Researchers at Deakin University have announced plans to introduce a series of writing labs in Victorian secondary schools that aim to incorporate the power of online text generators, such as ChatGPT, into the teaching of written English.
The goal of the project is to help educators and students explore how artificial intelligence and other digital tools can be used in the classroom to enhance writing skills, as part of a wider study into the teaching of digital writing in secondary school English funded by a $423,652 Discovery Early Career Researcher Award (DECRA) grant from the Australian Research Council.
Lucinda McKnight, the project lead and a researcher at Deakin's Centre for Research for Educational Impact (REDI), stressed that the labs will comply with all school and state government policies on AI text generators, but argued that blocking access to more sophisticated online AI text generators indefinitely would “keep modern writing in the dark ages.”

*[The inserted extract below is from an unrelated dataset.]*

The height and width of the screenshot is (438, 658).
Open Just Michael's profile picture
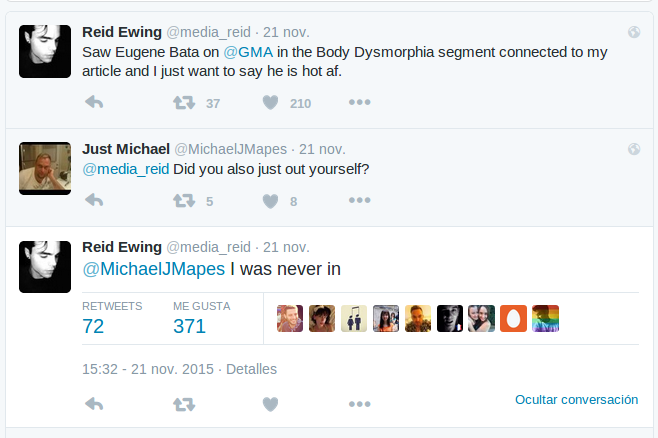[45, 168]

“Schools that do not ultimately incorporate these tools into their written English programs are going to disadvantage their students when they move on to tertiary education or the workplace,” McKnight said.
“We need to develop our students as real writers and real writers in today's world – whether they be sport reporters, copywriters, or playwrights – are already using AI. This technology has been around for years and it’s time we stopped ignoring it.”
Classroom activities in the labs could include teaching students to craft effective prompts to guide text generators in creating higher quality and more relevant text, developing narrative concepts by creating chatbot versions of story characters, and fact-checking and evaluating AI writing. Students could also learn how to synthesize human and AI writing to create a new hybrid style of writing that combines the strengths of both.
PhD student Leon Furze added that work with teachers and students to develop effective AI learning activities, with classes that tackle the ethics of using AI and educating students on academic integrity.
“As a key component of digital literacy, students will be asked to engage critically with AI writers, consider how they are trained, what potential biases or knowledge gaps they may have, and how to identify and counteract these,” Furze said.
“Schools should be educating students to be well-rounded and digitally fluent citizens capable of operating in an increasingly sophisticated technology-driven world, and we argue empowering them to effectively use AI is an important part of that.”
Victorian public and private schools will be invited to participate in the project later this year, with the tools to be used in the labs exempt from the state government's current ban on ChatGPT. The study's findings will later be shared at a National Digital Writing Forum, and the labs will serve as a potential model for similar writing labs in all Australian schools.